**Task:** Copy the records below exactly. Include all of them.

**Excerpted records:**

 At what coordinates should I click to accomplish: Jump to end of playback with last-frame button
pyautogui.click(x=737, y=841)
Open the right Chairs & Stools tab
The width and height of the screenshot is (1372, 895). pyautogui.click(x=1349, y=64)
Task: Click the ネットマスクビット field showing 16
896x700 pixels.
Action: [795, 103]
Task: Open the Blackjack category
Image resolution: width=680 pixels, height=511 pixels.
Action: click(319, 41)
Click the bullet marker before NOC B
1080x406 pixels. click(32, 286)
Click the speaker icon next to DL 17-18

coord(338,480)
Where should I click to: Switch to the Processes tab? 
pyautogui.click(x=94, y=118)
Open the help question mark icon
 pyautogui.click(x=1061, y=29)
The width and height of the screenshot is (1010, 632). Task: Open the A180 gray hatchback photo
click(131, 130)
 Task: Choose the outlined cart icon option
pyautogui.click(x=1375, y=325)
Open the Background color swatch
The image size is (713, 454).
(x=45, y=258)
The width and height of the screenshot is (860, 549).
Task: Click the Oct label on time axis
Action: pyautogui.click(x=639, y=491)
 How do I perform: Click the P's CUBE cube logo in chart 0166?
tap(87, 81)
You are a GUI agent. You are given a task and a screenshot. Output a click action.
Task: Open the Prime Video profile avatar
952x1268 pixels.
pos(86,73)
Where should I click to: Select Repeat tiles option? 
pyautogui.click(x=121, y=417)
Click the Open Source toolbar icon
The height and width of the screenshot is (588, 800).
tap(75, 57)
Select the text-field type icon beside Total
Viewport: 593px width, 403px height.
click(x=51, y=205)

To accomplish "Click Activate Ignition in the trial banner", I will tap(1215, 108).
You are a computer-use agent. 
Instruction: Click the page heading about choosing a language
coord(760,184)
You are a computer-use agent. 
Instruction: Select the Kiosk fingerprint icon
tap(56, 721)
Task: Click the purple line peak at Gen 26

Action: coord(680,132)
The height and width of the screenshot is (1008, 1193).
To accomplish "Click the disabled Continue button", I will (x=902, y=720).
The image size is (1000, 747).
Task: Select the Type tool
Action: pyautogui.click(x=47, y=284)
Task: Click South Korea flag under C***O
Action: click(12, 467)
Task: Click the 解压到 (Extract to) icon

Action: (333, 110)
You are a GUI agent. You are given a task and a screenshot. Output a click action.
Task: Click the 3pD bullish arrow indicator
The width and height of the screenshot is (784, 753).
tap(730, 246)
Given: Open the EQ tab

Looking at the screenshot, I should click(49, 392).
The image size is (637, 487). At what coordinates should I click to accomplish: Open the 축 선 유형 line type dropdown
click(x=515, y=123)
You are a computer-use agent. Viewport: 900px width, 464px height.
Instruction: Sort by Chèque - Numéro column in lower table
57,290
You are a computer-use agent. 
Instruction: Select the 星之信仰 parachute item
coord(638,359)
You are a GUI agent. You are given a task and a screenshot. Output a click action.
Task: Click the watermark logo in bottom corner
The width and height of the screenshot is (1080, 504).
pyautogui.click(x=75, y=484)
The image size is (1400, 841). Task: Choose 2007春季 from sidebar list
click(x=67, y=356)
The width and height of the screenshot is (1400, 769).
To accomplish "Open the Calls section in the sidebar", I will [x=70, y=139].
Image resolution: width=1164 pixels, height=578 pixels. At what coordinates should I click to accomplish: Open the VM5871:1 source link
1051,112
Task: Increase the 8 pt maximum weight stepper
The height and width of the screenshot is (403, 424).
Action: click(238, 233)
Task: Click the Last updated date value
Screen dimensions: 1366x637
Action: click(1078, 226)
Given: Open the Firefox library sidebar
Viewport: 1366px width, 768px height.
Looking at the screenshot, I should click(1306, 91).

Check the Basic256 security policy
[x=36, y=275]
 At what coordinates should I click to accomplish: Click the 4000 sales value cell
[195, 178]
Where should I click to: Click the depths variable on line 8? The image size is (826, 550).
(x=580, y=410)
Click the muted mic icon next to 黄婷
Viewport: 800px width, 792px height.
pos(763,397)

**Solved exercise:**
 At what coordinates should I click to accomplish: Jump to end of playback with last-frame button
pyautogui.click(x=737, y=841)
Open the right Chairs & Stools tab
The width and height of the screenshot is (1372, 895). pyautogui.click(x=1349, y=64)
Task: Click the ネットマスクビット field showing 16
896x700 pixels.
Action: [795, 103]
Task: Open the Blackjack category
Image resolution: width=680 pixels, height=511 pixels.
Action: click(319, 41)
Click the bullet marker before NOC B
1080x406 pixels. click(32, 286)
Click the speaker icon next to DL 17-18

coord(338,480)
Where should I click to: Switch to the Processes tab? 
pyautogui.click(x=94, y=118)
Open the help question mark icon
 pyautogui.click(x=1061, y=29)
The width and height of the screenshot is (1010, 632). Task: Open the A180 gray hatchback photo
click(131, 130)
 Task: Choose the outlined cart icon option
pyautogui.click(x=1375, y=325)
Open the Background color swatch
The image size is (713, 454).
(x=45, y=258)
The width and height of the screenshot is (860, 549).
Task: Click the Oct label on time axis
Action: pyautogui.click(x=639, y=491)
 How do I perform: Click the P's CUBE cube logo in chart 0166?
tap(87, 81)
You are a GUI agent. You are given a task and a screenshot. Output a click action.
Task: Open the Prime Video profile avatar
952x1268 pixels.
pos(86,73)
Where should I click to: Select Repeat tiles option? 
pyautogui.click(x=121, y=417)
Click the Open Source toolbar icon
The height and width of the screenshot is (588, 800).
tap(75, 57)
Select the text-field type icon beside Total
Viewport: 593px width, 403px height.
click(x=51, y=205)

To accomplish "Click Activate Ignition in the trial banner", I will tap(1215, 108).
You are a computer-use agent. 
Instruction: Click the page heading about choosing a language
coord(760,184)
You are a computer-use agent. 
Instruction: Select the Kiosk fingerprint icon
tap(56, 721)
Task: Click the purple line peak at Gen 26

Action: coord(680,132)
The height and width of the screenshot is (1008, 1193).
To accomplish "Click the disabled Continue button", I will (x=902, y=720).
The image size is (1000, 747).
Task: Select the Type tool
Action: pyautogui.click(x=47, y=284)
Task: Click South Korea flag under C***O
Action: click(12, 467)
Task: Click the 解压到 (Extract to) icon

Action: (333, 110)
You are a GUI agent. You are given a task and a screenshot. Output a click action.
Task: Click the 3pD bullish arrow indicator
The width and height of the screenshot is (784, 753).
tap(730, 246)
Given: Open the EQ tab

Looking at the screenshot, I should click(49, 392).
The image size is (637, 487). At what coordinates should I click to accomplish: Open the 축 선 유형 line type dropdown
click(x=515, y=123)
You are a computer-use agent. Viewport: 900px width, 464px height.
Instruction: Sort by Chèque - Numéro column in lower table
57,290
You are a computer-use agent. 
Instruction: Select the 星之信仰 parachute item
coord(638,359)
You are a GUI agent. You are given a task and a screenshot. Output a click action.
Task: Click the watermark logo in bottom corner
The width and height of the screenshot is (1080, 504).
pyautogui.click(x=75, y=484)
The image size is (1400, 841). Task: Choose 2007春季 from sidebar list
click(x=67, y=356)
The width and height of the screenshot is (1400, 769).
To accomplish "Open the Calls section in the sidebar", I will [x=70, y=139].
Image resolution: width=1164 pixels, height=578 pixels. At what coordinates should I click to accomplish: Open the VM5871:1 source link
1051,112
Task: Increase the 8 pt maximum weight stepper
The height and width of the screenshot is (403, 424).
Action: click(238, 233)
Task: Click the Last updated date value
Screen dimensions: 1366x637
Action: click(1078, 226)
Given: Open the Firefox library sidebar
Viewport: 1366px width, 768px height.
Looking at the screenshot, I should click(1306, 91).

Check the Basic256 security policy
[x=36, y=275]
 At what coordinates should I click to accomplish: Click the 4000 sales value cell
[195, 178]
Where should I click to: Click the depths variable on line 8? The image size is (826, 550).
(x=580, y=410)
Click the muted mic icon next to 黄婷
Viewport: 800px width, 792px height.
pos(763,397)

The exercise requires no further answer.